1. What’s moving the stock
Halliburton is trading higher as investors react to a better-than-expected first-quarter print and a more constructive tone on near-term activity. The company reported first-quarter 2026 net income of $461 million, or $0.55 per diluted share, on revenue of $5.4 billion, a combination that came in ahead of widely followed expectations around $0.50 EPS and roughly $5.31 billion in revenue.
2. Key takeaways from the quarter
The quarter showed a clear regional split: Latin America revenue rose 22% year over year to $1.1 billion and Europe/Africa revenue increased 11% to $858 million, helping offset weaker results elsewhere. Middle East/Asia revenue fell 13% year over year to $1.3 billion, and North America revenue declined 4% to $2.1 billion, with the company also flagging that Middle East geopolitical conflict weighed on results by about 2–3 cents per diluted share.
3. Cash flow and capital returns in focus
Alongside the earnings beat, investors are also digesting Halliburton’s shareholder-return activity and cash generation.
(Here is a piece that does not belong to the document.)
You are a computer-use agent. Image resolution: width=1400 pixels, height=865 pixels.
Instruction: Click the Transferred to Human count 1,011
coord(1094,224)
The company reported $273 million of cash flow from operations and $123 million of free cash flow in the quarter, and said it repurchased about $100 million of stock while paying a $0.17 per share dividend.
4. What to watch next
The durability of the move will likely depend on whether improving signals in North America translate into stronger stimulation and completion activity in coming quarters, and whether international momentum—particularly in Latin America—continues to offset softness and disruptions in the Middle East. Any incremental analyst upgrades or target increases following the quarter could add support if they reinforce the view that earnings are stabilizing into the second quarter.